Agentic AI is not chat-with-extra-steps. It is a software system with non-deterministic components, deployed to act on the world. The right question to ask of any production agent is not 'is it 90 percent accurate?' but 'what does it do at the 10 percent that it doesn't get right?'. The teams that ship reliable agents have answered this question concretely, in writing, before the agent goes live. The teams that haven't, ship something demoable that breaks two weeks later in ways nobody anticipated.
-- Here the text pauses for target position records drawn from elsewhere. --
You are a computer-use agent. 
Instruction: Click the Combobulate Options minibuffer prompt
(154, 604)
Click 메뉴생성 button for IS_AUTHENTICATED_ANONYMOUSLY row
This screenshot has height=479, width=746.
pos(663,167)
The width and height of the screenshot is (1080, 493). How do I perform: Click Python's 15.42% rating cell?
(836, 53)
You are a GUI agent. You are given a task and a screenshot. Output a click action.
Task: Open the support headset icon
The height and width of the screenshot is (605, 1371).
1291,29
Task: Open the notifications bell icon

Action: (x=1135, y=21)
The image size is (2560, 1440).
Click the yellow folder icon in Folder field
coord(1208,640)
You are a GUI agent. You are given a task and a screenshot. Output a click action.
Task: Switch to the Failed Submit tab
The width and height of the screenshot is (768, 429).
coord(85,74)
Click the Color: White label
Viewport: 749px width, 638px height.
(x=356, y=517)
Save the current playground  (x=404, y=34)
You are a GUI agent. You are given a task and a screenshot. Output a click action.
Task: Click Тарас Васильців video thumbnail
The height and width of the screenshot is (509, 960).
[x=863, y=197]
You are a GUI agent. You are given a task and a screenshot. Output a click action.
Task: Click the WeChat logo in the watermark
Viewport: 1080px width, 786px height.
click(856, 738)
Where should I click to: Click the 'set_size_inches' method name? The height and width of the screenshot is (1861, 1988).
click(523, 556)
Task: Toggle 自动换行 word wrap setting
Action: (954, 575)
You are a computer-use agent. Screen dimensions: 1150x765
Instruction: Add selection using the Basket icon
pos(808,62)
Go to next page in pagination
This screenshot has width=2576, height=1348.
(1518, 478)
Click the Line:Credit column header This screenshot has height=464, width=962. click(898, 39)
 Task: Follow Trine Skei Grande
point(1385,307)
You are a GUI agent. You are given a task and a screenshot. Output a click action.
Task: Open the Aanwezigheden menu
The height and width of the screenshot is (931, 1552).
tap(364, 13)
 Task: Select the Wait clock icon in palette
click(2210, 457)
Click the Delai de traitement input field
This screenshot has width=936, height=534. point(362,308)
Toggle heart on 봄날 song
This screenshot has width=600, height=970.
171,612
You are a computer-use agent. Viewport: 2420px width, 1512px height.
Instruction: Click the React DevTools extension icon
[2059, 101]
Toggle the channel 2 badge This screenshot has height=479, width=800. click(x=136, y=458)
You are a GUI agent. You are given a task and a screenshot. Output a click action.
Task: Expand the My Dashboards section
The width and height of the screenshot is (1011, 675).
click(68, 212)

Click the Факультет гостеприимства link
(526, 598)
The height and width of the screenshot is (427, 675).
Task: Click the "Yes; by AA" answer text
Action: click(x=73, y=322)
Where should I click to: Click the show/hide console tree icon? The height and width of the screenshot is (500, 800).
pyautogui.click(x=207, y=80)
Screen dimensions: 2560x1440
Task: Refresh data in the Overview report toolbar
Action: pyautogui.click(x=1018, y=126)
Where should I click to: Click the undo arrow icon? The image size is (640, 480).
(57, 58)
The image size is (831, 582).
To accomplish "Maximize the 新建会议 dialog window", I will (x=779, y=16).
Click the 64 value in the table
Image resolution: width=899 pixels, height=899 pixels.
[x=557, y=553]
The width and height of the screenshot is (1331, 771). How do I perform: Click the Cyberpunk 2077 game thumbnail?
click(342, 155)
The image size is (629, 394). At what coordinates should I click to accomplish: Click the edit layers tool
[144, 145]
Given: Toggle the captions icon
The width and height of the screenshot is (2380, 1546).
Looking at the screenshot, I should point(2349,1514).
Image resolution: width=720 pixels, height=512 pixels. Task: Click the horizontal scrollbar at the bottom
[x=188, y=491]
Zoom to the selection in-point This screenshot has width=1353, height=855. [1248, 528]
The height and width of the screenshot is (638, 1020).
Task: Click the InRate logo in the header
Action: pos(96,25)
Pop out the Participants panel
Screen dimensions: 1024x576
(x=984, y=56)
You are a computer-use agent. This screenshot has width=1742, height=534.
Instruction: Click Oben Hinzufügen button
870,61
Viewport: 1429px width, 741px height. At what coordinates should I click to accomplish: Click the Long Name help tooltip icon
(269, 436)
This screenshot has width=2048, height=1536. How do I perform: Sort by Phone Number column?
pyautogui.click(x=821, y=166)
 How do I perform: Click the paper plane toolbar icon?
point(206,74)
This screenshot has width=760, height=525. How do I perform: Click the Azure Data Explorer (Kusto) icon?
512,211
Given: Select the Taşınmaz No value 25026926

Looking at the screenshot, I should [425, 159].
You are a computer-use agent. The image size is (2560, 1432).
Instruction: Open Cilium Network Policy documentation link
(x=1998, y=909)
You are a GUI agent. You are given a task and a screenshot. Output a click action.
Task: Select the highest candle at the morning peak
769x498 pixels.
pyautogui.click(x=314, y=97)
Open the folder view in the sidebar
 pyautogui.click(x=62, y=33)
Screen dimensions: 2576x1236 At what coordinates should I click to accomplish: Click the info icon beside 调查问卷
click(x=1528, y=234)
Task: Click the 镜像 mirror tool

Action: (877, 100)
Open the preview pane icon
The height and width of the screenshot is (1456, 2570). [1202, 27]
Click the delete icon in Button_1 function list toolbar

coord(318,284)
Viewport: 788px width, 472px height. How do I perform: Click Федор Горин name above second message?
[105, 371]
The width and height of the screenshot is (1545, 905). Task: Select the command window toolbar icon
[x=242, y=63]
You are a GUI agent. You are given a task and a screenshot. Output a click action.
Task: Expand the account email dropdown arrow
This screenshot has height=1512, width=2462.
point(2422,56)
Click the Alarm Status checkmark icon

Put simply: the agent's ability to refuse, retry, and escalate is more important than its ability to answer. Build the failure modes first. The success path mostly takes care of itself.

// The artefact
# agents/runtime.py: every agent run sits inside a budget and a validator
def run_with_budget(agent, query: str, budget: Budget) -> AgentResult:
    for step in range(budget.max_steps):
        action = agent.decide(query)
        if not validate_tool_call(action):     # type-check before any side-effect
            return AgentResult.refuse("invalid tool args")
        if budget.tokens_used > budget.max_tokens:
            return AgentResult.escalate("budget exceeded")
        observation = run_tool(action)
        if agent.is_done(observation):
            return AgentResult.answer(observation)
    return AgentResult.escalate("step limit reached")  # never silently loops

A circuit breaker around every agent. Validate before acting, cap the spend, escalate cleanly when stuck. The 5 percent failure path matters more than the 95 percent success path.